Présentation de l'éditeur :
«Pourquoi y a-t-il quelque chose et non pas plutôt rien ?» Telle est sans doute la question la plus célèbre à laquelle l'ontologie, qui se veut précisément la science de l'être en tant qu'être, est censée répondre. Néanmoins cette question est-elle légitime ? Nous faisons tous une expérience de l'être, à la fois externe et interne, sous la forme du monde et sous la forme du sujet. En lieu et place du rien nous trouvons toujours quelque chose. Aussi Lavelle, après Bergson, conteste-t-il la présence contradictoire du néant au sein de l'être : ce dernier est partout présent, et c'est pourquoi l'ontologie lavellienne est résolument optimiste. Dans cet exposé dense et clair, le philosophe dessine le cercle qui lie d'une manière indestructible le renouvellement et la manifestation de chaque chose au moyen de trois concepts : l'être, l'existence et la réalité. Bien qu'univoque, l'être se décline en effet selon un mouvement de donation qui a pour fil conducteur la catégorie charnière de l'existence. Mais la démarche de Lavelle ne s'arrête pas là, elle tend à nous montrer que l'articulation des trois notions précédentes doit être elle-même comprise en relation avec les catégories axiologiques que sont le bien, la valeur et l'idéal. L'être est pour Lavelle la source de toute positivité, et c'est pourquoi son ontologie, qui comble en même temps notre intellect et notre volonté, renoue par-delà le christianisme avec la grande tradition grecque, en nous proposant les principes d'une sagesse possible ici et maintenant.

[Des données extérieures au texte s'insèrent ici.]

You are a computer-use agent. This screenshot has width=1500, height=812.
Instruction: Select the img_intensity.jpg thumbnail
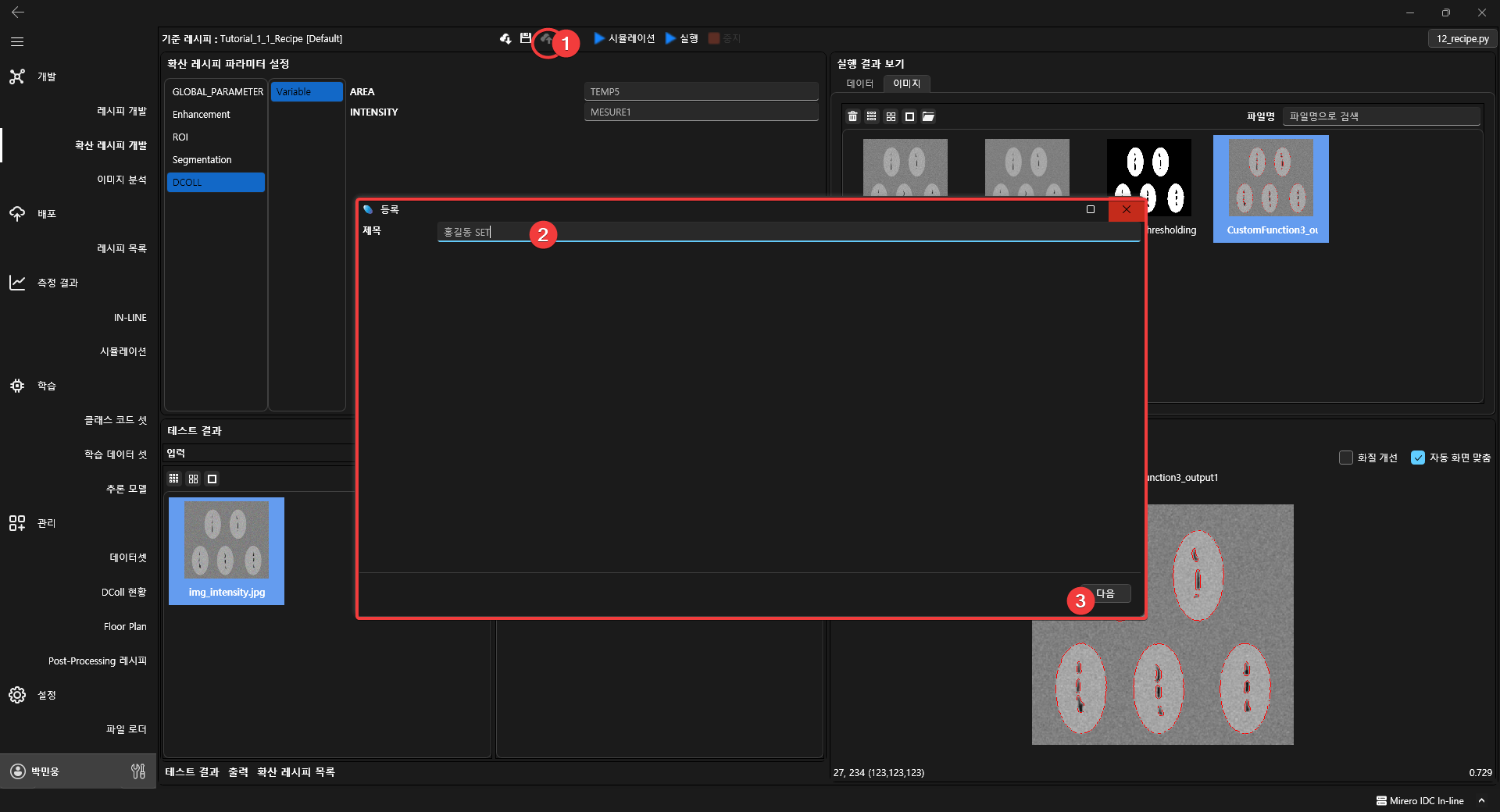pos(227,550)
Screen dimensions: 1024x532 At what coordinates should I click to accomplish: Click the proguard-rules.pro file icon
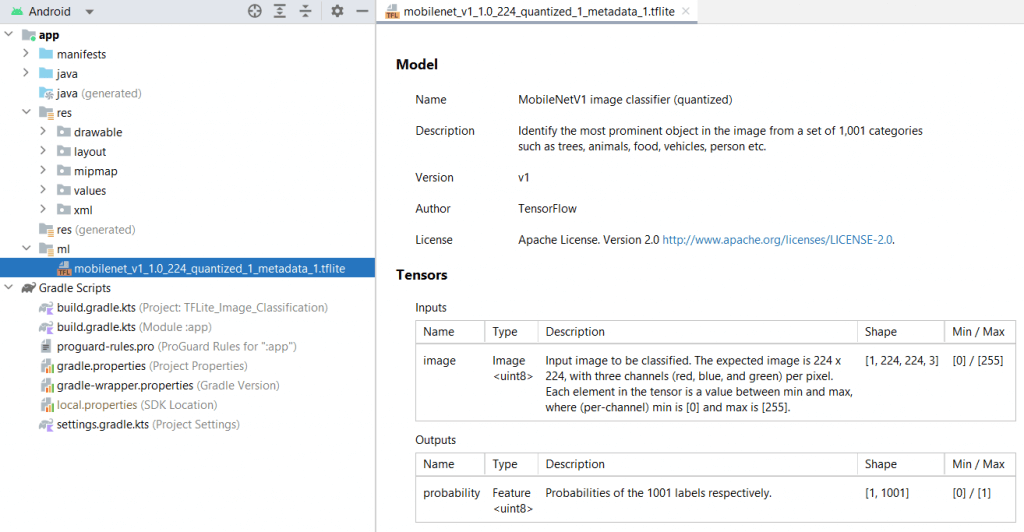pyautogui.click(x=46, y=346)
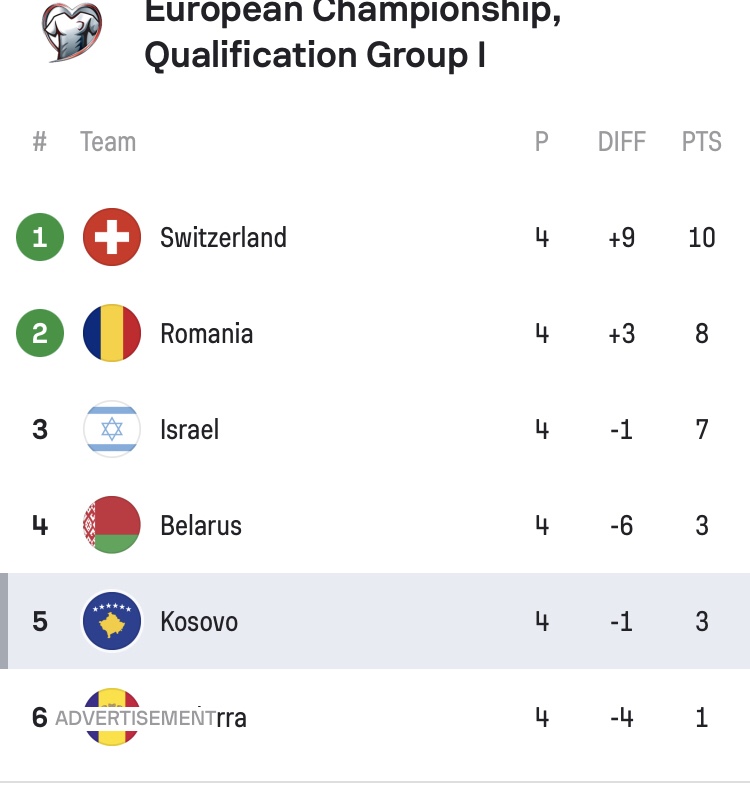Screen dimensions: 750x786
Task: Select the Israel team name
Action: pos(189,430)

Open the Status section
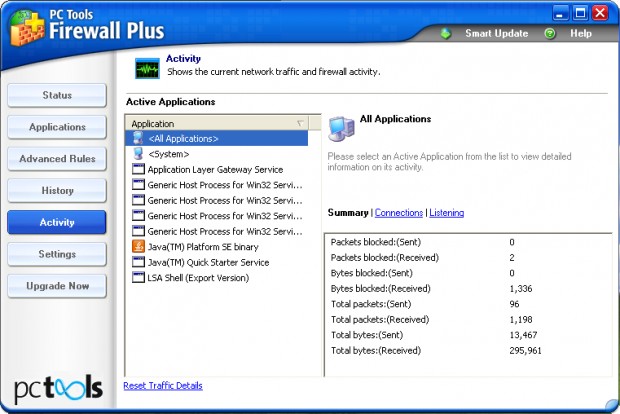click(x=57, y=96)
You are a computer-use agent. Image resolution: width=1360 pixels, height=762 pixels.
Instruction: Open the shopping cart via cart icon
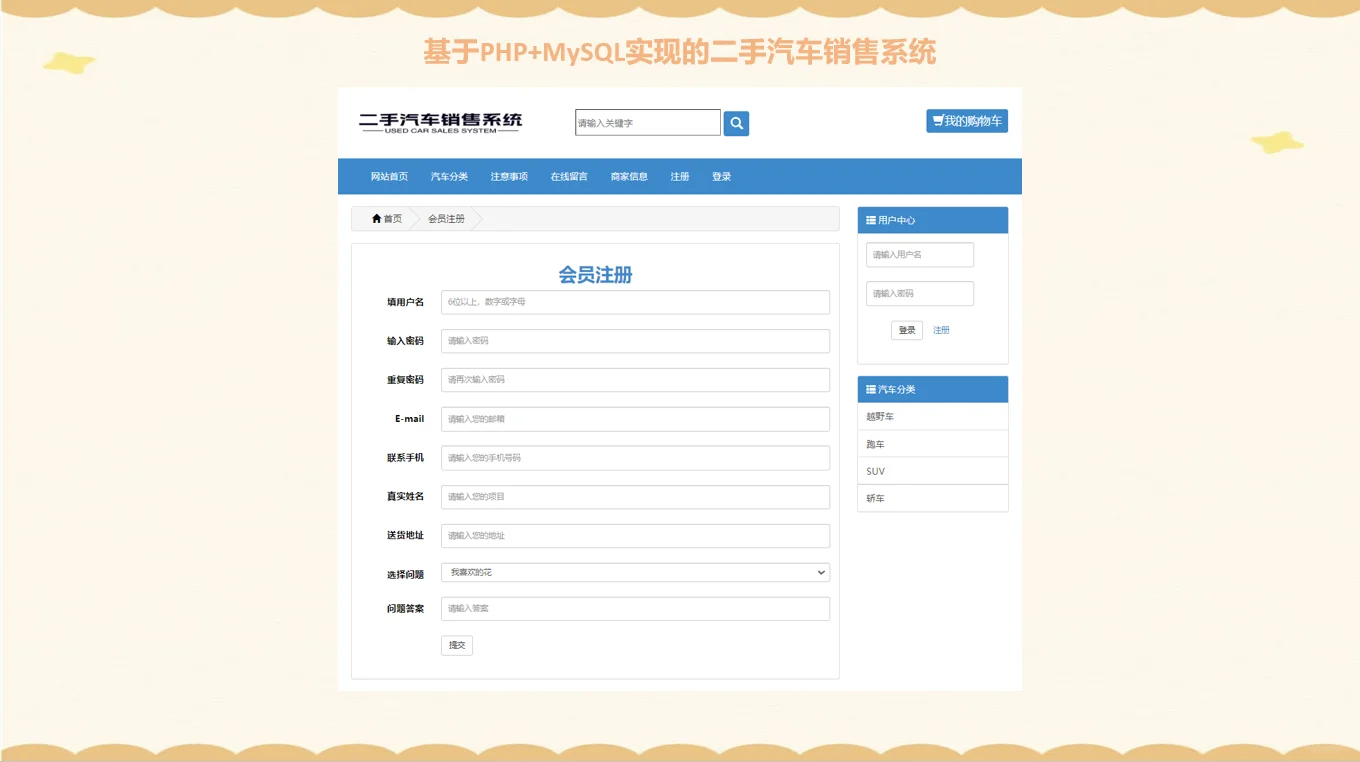(x=966, y=119)
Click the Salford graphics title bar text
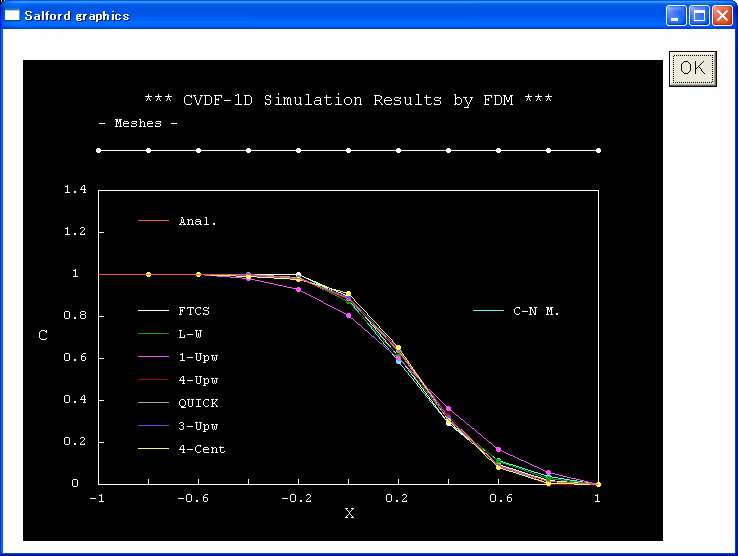 pos(76,15)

Louis Lavelle (1883-1951) a occupé la chaire de philosophie du Collège de France de 1941 à sa mort. Il est considéré comme l'un des plus grands métaphysiciens français et l'on redécouvre ses essais moraux et spirituels.
Le préfacier, Philippe Perrot, est professeur de philosophie ; il poursuit, par ailleurs, des recherches sur la distinction entre la relation morale et l'éthique.
Extrait :
DISTINCTION
SOMMAIRE. - L'affirmation de l'être chez Aristote et ses différentes formes. - La distinction chez les modernes entre être, existence et réalité. - Qu'elle est corrélative de l'introduction du moi dans l'être. - Qu'elle traduit la solidarité de l'absolu et des relatifs. - Qu'elle permet de comprendre les trois directions de la pensée philosophique.
1. - Il y a un paradoxe certain dans l'emploi de cette expression : «les catégories ontologiques», du moins si l'on s'en tient à l'acception où le mot «catégorie» a été pris depuis Kant. Car pour Kant, les catégories sont les concepts fondamentaux de l'entendement pur, mais qui ne nous permettent d'atteindre un objet que lorsqu'une matière leur est fournie par la sensibilité, c'est-à-dire à l'intérieur de l'expérience ; de telle sorte que le propre des catégories, c'est de n'avoir pas de portée ontologique. Il est vrai qu'il y a des catégories de la modalité qui comprennent l'existence entre la possibilité et la nécessité ; mais elles n'ont pas un caractère constitutif et ne contribuent en rien à former le contenu du jugement ; elles concernent seulement la valeur de la copule dans son rapport avec la pensée de l'expérience en général. Il n'en était pas de même cependant des catégories d'Aristote qu'il appelait précisément «catégories de l'être» (κατηγορίαι τού όντζ et, par abréviation seulement, κατηγρίαι). C'étaient pour lui les prédicats de la proposition, c'est-à-dire les différents objets de l'affirmation.